Verdict: Four cosmos and a paper that is small saturated in benzos.

Yo, f*ck this guy. A worldwide avant-garde musician, Aleksandr Petrovsky is pretentious and patronizing through the get-go. We are likely to hate him, right? He is chock-full of European affectations to instruct Carrie (“We have only espresso. ” ” place jam that is blackberry your tea. ” “Smoking is sexy. “) therefore the undeniable fact that she actually is she dates into it only illuminates her tendency to be subservient to the guys. SMH.

Verdict: Zero cosmos, one arsenic-laced cognac

The adorable lead from a workplace (Ron Livingston) has a substantial arc in period give after he and Carrie meet through their publisher and take part in All the Banter ™. A neurotic, insecure and protective debut novelist, he shows himself not capable of managing Carrie’s success and finally breaks up together with her on a Post-It: (“I’m sorry. I cannot. Do not hate me”).

The Berger character, significantly more than some other in the show, bears a spooky resemblance to numerous ny guys, who will be usually people in this Woody Allen-esque breed: pretty, evasive, jokes-instead-of-feelings, confused by what comprises contemporary masculinity, and not able to end a relationship correctly. (Hint: maybe Not really a bike. )

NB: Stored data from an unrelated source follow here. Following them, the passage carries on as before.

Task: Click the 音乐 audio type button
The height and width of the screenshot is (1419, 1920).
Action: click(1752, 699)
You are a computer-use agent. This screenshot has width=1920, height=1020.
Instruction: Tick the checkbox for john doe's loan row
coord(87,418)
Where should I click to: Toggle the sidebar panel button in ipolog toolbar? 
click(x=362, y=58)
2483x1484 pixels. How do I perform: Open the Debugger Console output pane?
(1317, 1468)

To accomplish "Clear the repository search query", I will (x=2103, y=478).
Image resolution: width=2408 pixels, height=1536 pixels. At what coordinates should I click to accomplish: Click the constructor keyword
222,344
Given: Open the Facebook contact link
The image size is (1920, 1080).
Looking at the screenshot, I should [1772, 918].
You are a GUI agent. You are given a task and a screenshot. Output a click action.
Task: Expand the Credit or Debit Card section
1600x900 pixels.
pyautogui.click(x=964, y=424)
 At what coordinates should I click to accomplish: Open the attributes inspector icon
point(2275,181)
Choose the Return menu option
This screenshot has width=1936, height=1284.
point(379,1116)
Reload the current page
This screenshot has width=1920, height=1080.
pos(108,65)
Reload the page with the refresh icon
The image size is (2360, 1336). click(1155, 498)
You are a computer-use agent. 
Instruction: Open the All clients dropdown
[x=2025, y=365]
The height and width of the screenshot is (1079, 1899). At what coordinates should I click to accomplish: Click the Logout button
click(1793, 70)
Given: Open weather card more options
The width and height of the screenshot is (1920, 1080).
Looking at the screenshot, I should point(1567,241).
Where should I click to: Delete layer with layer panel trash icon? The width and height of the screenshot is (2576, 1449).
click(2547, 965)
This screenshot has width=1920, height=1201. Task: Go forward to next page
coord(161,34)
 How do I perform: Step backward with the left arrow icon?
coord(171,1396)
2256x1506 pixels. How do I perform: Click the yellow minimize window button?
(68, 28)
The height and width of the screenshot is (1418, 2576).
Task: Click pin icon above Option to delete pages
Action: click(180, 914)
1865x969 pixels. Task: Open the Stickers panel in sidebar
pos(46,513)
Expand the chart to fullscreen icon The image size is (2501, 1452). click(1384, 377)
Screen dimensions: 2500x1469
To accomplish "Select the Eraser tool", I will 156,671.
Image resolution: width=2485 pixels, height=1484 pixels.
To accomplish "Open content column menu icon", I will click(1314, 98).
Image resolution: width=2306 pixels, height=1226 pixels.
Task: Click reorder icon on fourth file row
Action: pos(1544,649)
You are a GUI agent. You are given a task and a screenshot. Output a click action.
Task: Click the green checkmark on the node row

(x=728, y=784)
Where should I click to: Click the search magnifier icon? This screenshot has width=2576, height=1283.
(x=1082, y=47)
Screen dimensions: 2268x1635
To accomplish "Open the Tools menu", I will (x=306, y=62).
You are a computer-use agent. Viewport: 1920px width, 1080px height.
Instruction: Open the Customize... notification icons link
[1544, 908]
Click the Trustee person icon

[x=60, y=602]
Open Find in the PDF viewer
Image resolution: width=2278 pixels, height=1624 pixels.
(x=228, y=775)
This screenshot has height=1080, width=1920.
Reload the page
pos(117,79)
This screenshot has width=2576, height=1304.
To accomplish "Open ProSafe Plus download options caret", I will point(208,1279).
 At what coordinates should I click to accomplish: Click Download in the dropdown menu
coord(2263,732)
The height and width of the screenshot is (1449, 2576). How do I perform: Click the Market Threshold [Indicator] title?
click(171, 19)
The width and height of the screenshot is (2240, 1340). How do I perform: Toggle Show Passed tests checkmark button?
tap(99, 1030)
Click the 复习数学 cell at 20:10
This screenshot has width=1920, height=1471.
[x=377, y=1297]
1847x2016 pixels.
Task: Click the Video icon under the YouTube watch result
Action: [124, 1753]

Verdict: Three. 5 cosmos, A us Spirit and a copy of Infinite Jest.

Okay, look. The Aidan/Big debate could be the Team Lauren/Team Heidi regarding the very early aughts. Aidan v. 1.0 had “hip divorced dad” long locks, the sort of puka shell necklaces used mainly by men in 7th grade in 2001, and stated things such as: “You’ll I would ike to into the apartment, but just how do I enter right here? ” while placing a tactile pay their own heart. He is too confident with making eye contact that is direct. I can not do so.

Aidan 2.0 had a significantly better haircut, abs, but ended up being nevertheless basically Aidan: a austere, sappy metropolitan hippie whom finally stuck around means a long time when confronted with Carrie’s indifference. Investing the remainder of an stage to your life 5 clinger whom whittles ottomans for an income and asks you ” just What’s happening in here” as he is stroking your mind is my real notion of hell.

Verdict: Three cosmos and another wood love chair with an overly-elaborate backstory.

I am talking about, what exactly is here to express? Big may be the Grand Guignol of unattainable guys, even though he and Carrie take in contrast to down – although, to be reasonable, Carrie acted such as an insecure, class-A nutcase with him through the first couple of periods. An enigma covered with a riddle covered with utter confusion and stuffed into an Armani suit, he is since discouraging as he could be appealing. Even yet in the flicks (that I often do not count), you can get the sinister feeling that he will hardly ever really allow Carrie in the manner she would like to be let in. But possibly which is just my cynical browse.

Verdict: 5 Cosmos plus one cigar.

Verdict: One Cosmo with lipstick all over rim.